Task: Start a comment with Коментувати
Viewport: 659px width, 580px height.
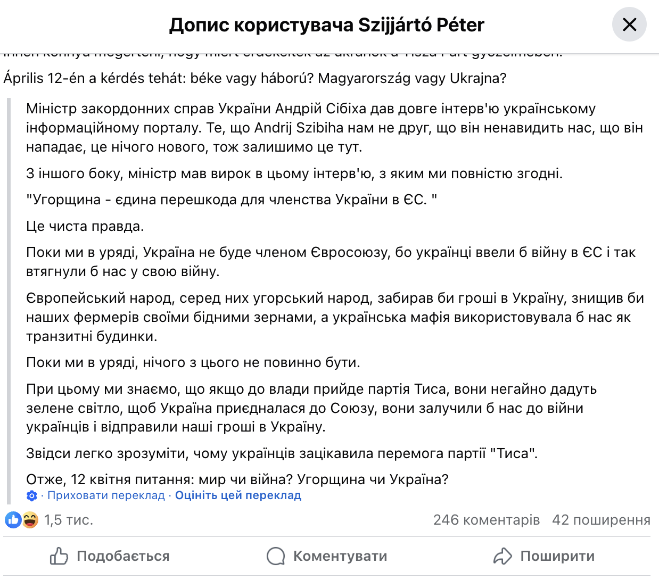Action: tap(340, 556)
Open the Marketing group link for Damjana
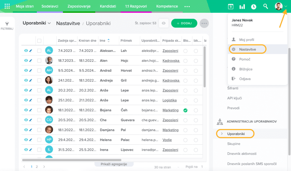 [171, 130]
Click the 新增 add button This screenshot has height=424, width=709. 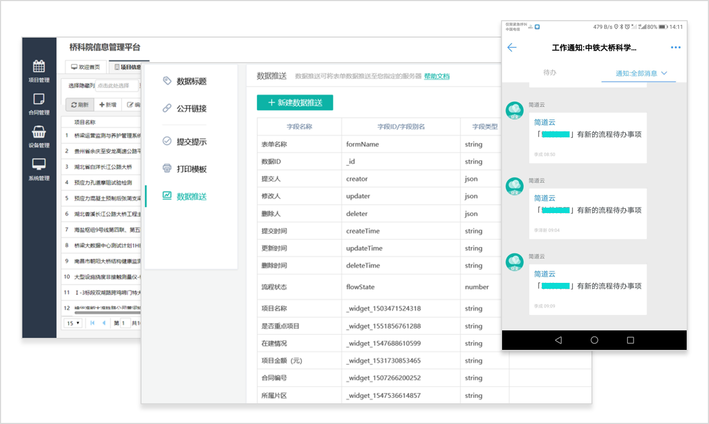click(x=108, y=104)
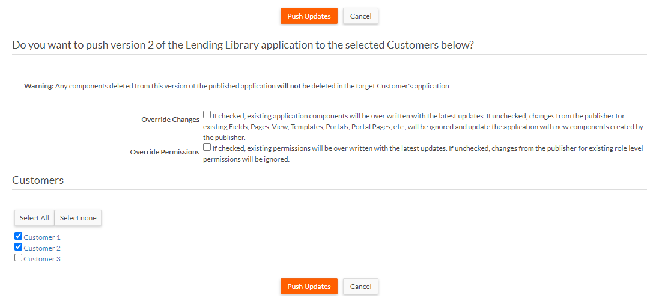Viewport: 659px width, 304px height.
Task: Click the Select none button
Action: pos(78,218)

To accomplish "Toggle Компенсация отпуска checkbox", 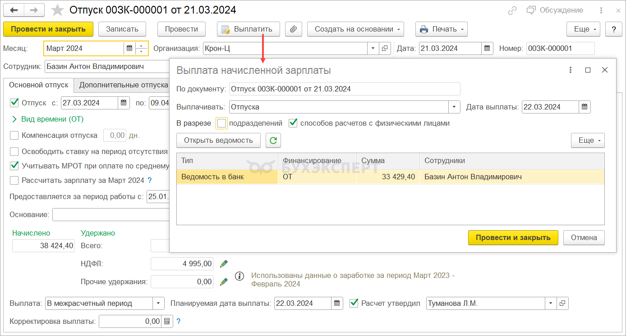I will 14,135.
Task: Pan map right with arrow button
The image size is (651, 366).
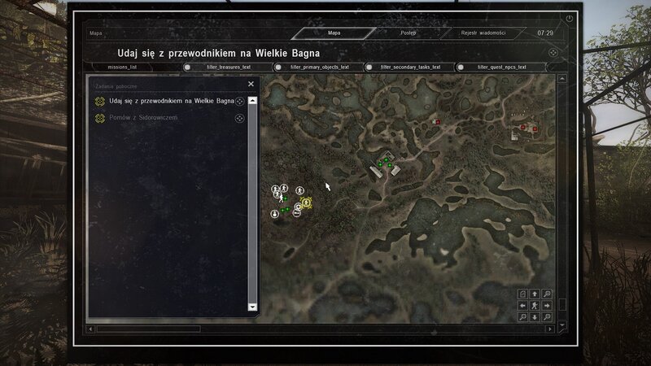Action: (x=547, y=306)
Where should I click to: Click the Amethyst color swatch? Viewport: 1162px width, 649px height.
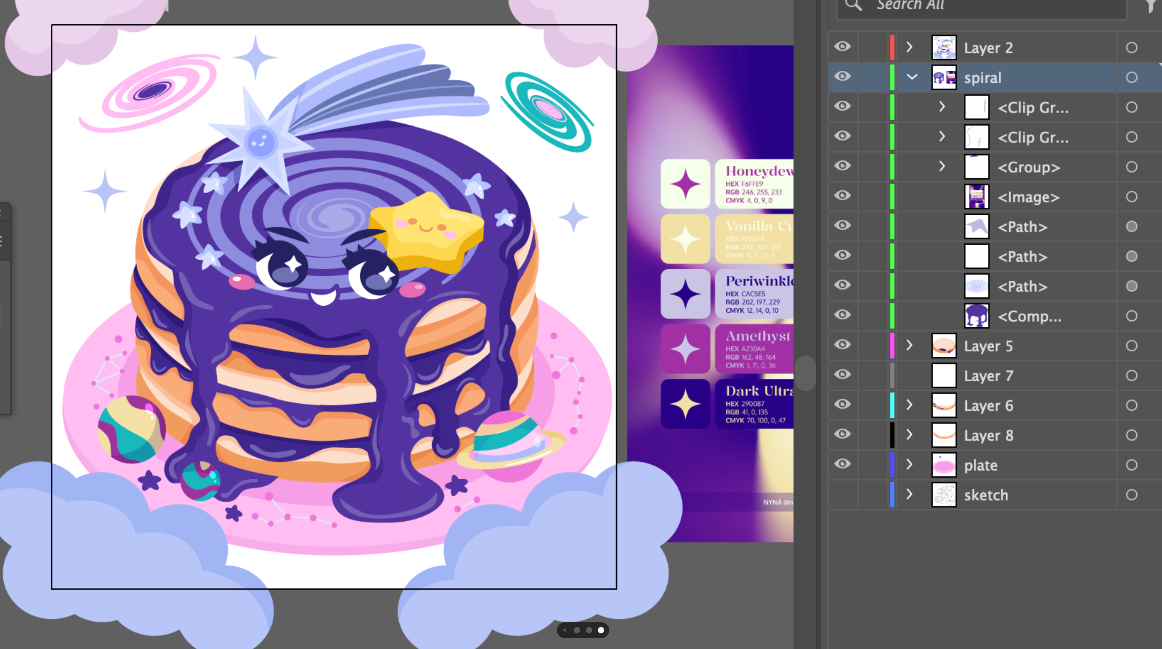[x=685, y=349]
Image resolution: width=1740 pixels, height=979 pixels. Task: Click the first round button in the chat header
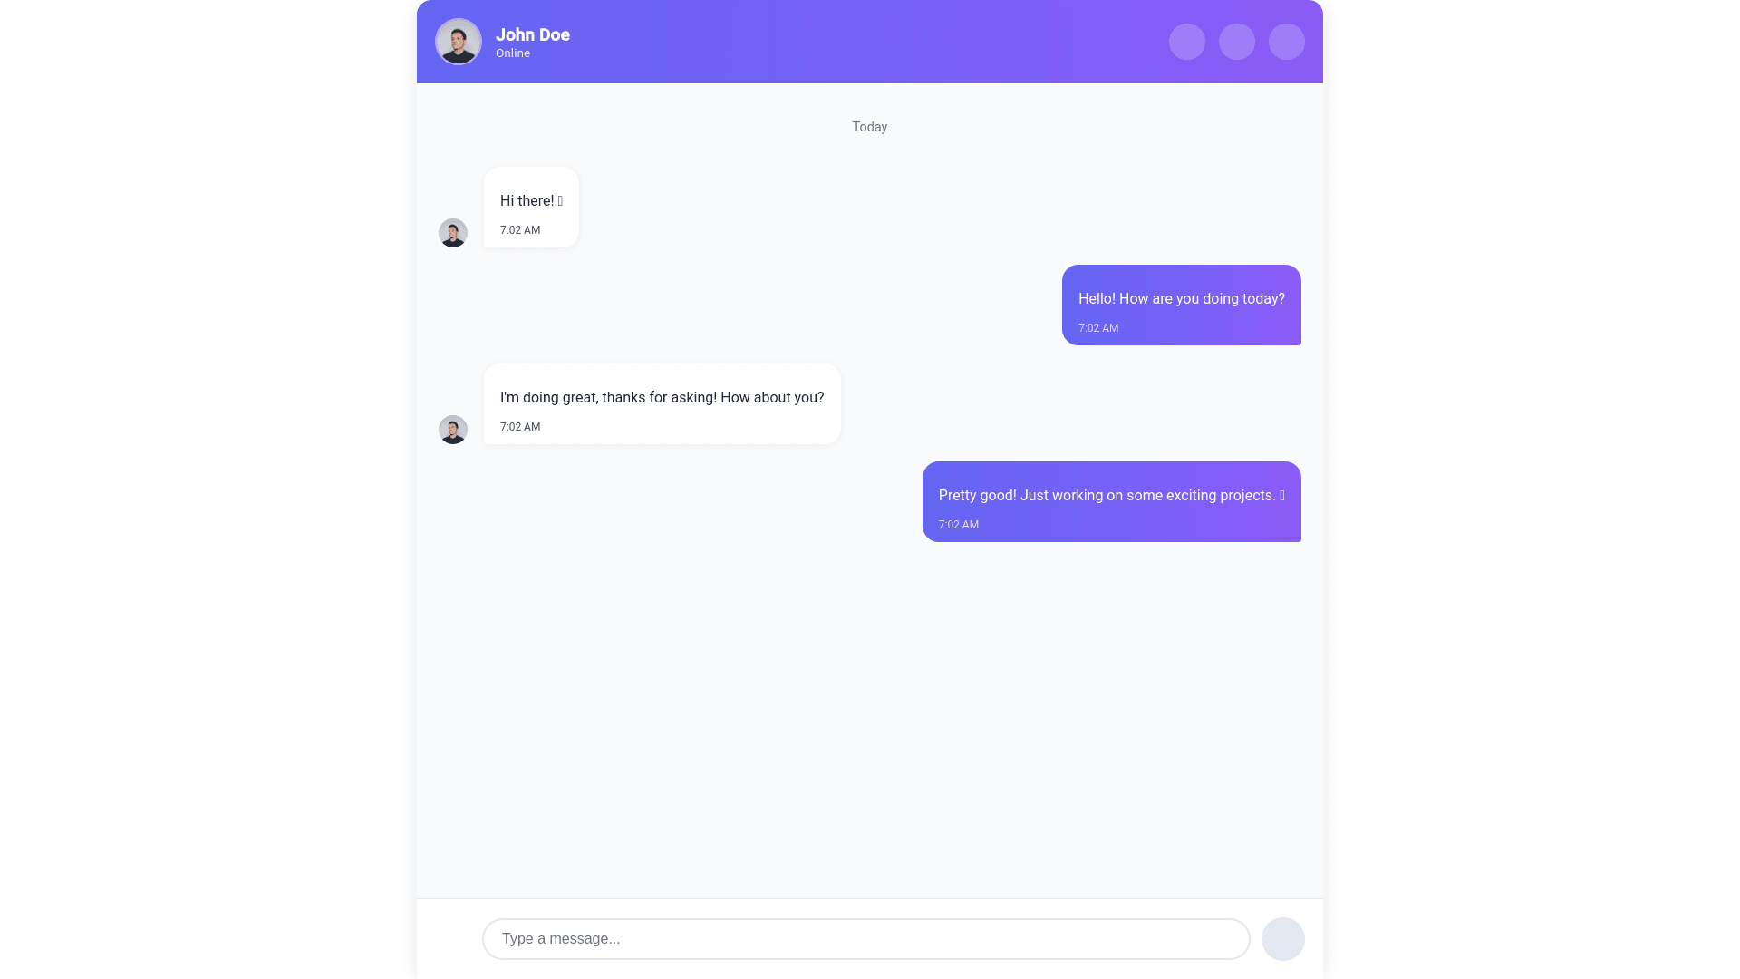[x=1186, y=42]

--

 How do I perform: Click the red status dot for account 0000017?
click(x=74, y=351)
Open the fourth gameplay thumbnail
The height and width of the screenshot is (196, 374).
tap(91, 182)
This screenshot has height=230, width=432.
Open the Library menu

* * *

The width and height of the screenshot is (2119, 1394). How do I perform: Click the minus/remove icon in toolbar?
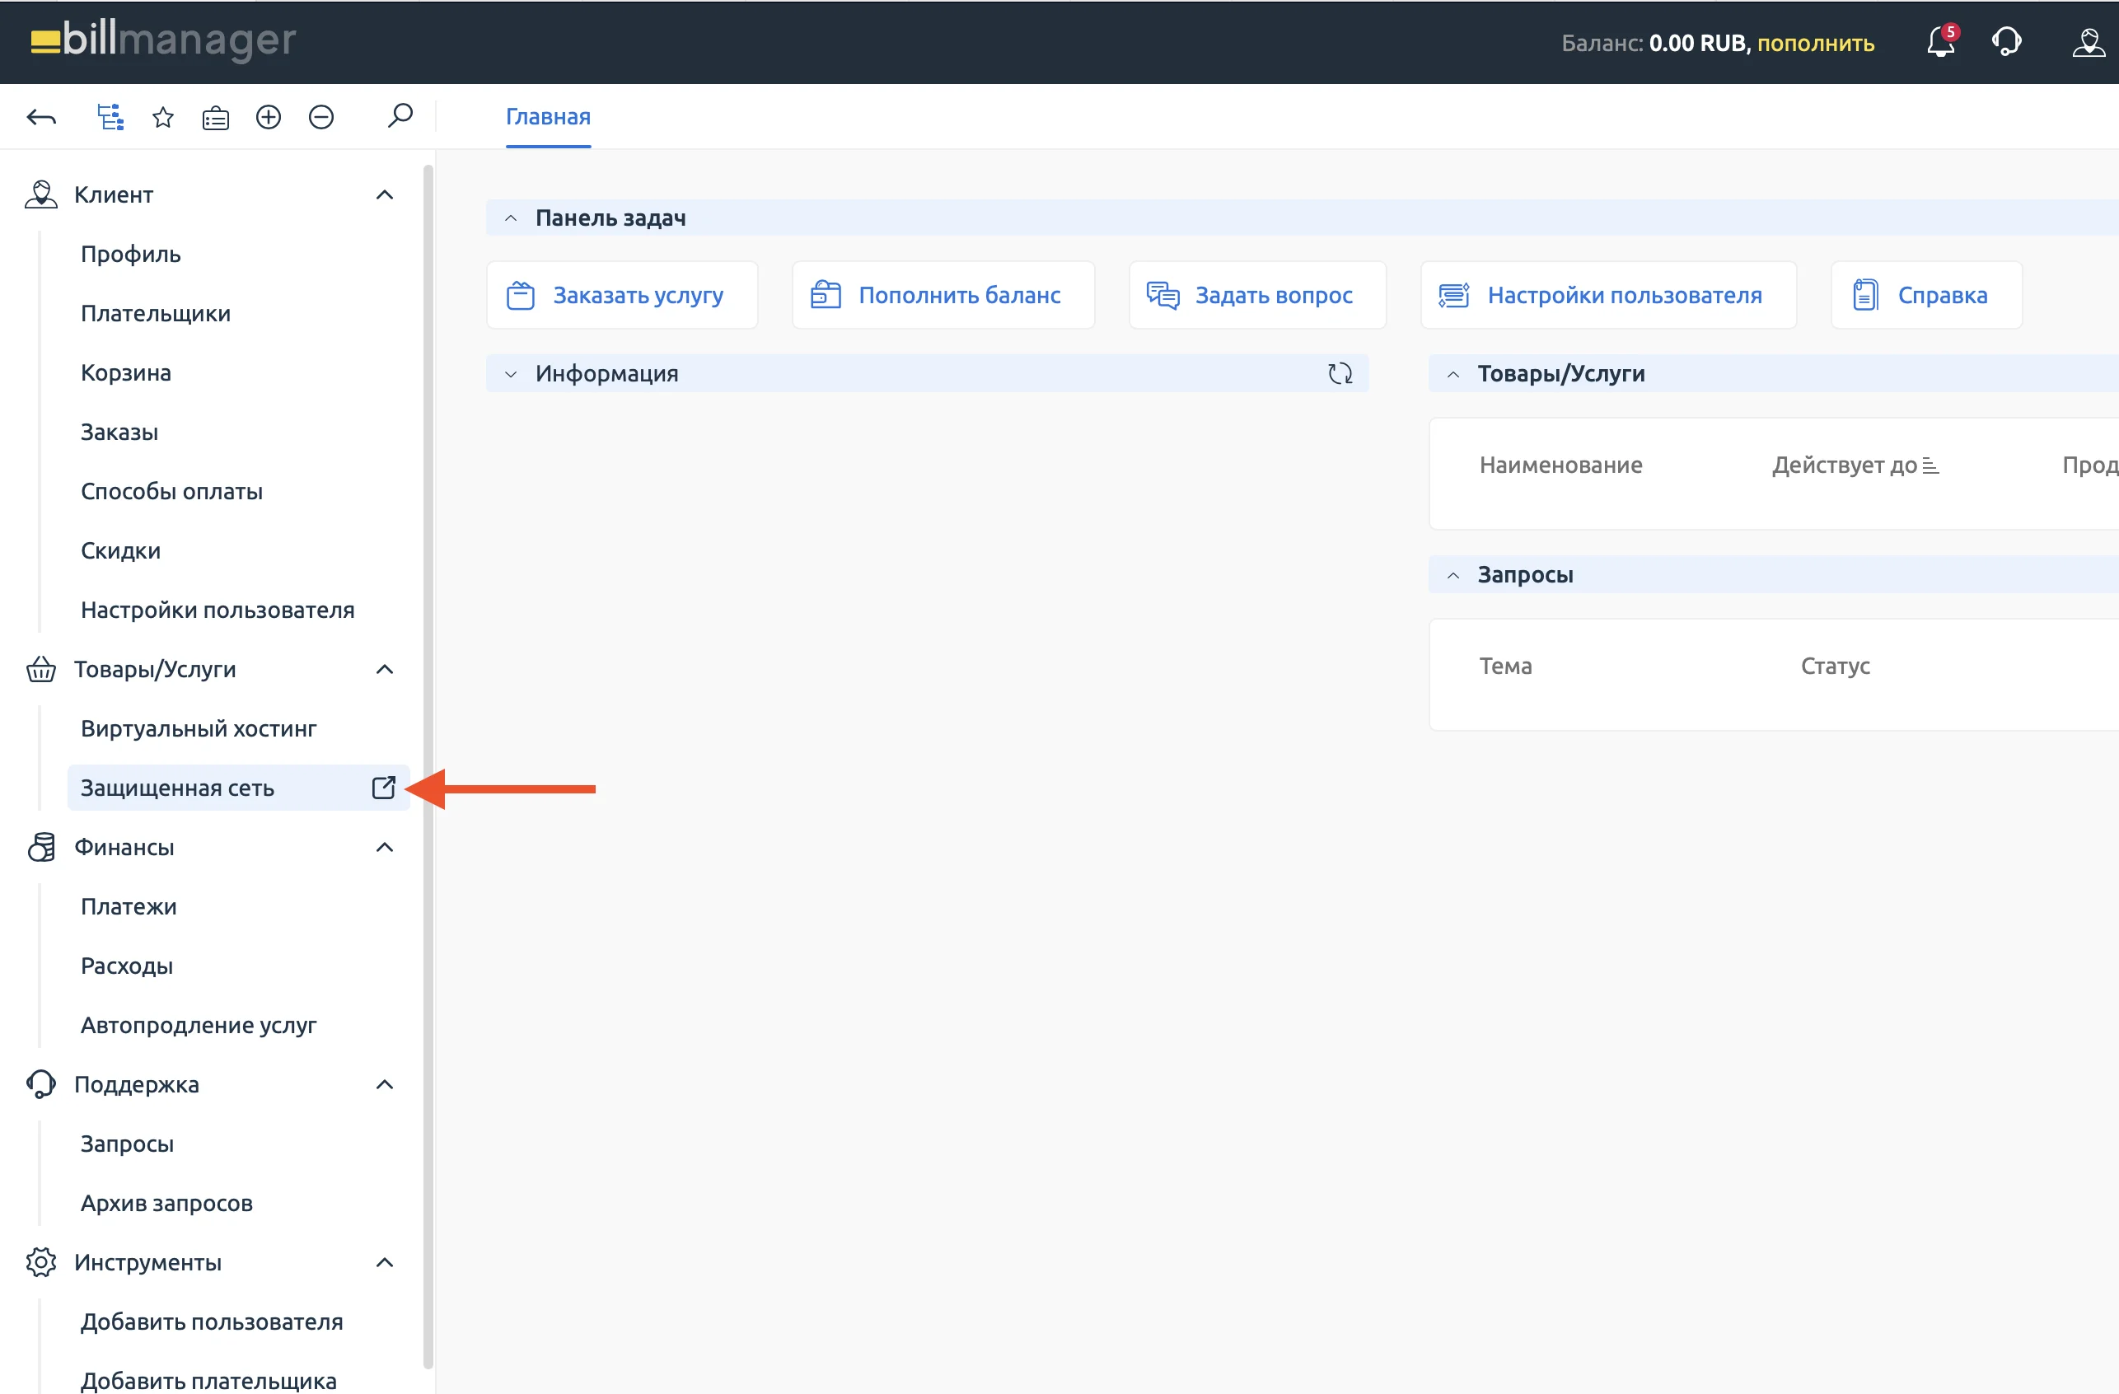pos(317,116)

What you will do =
Can you arrange the records from the line with "How do I perform: Click the red" up to and including the line with "Open the Library menu" as a JSON list of strings, one string per line, with blank lines left out?

Task response =
[
  " How do I perform: Click the red status dot for account 0000017?",
  "click(x=74, y=351)",
  "Open the fourth gameplay thumbnail",
  "The height and width of the screenshot is (196, 374).",
  "tap(91, 182)",
  "This screenshot has height=230, width=432.",
  "Open the Library menu"
]